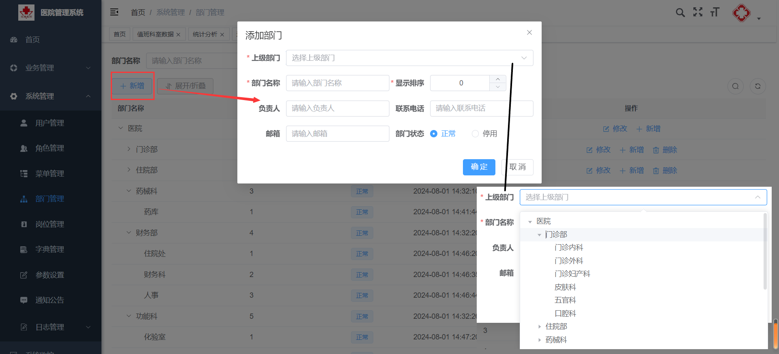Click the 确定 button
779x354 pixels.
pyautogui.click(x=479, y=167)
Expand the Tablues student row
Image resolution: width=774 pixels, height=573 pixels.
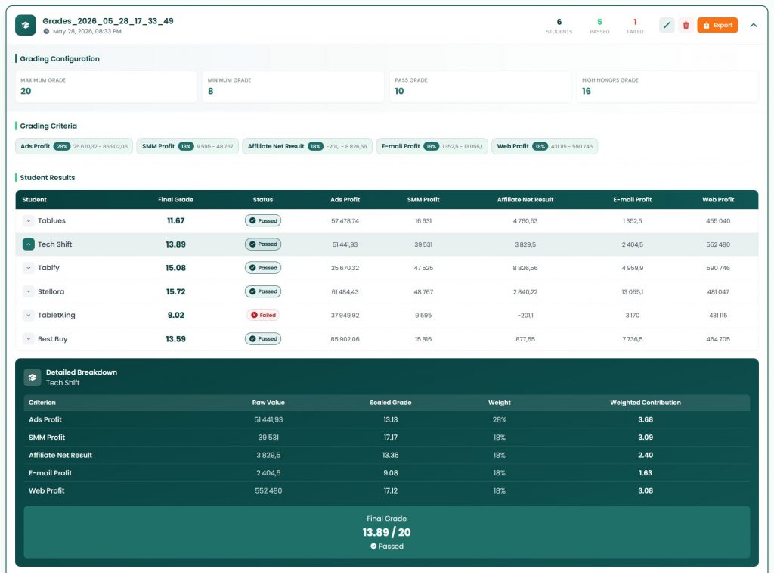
====
--- Short task ---
Rewrite the records with "Image resolution" changed to "Screenshot size" and everything else left as is. Omit the pictures from your answer.

--- Output below ---
Click the 确定 button
779x354 pixels.
pyautogui.click(x=479, y=167)
Expand the Tablues student row
Screenshot size: width=774 pixels, height=573 pixels.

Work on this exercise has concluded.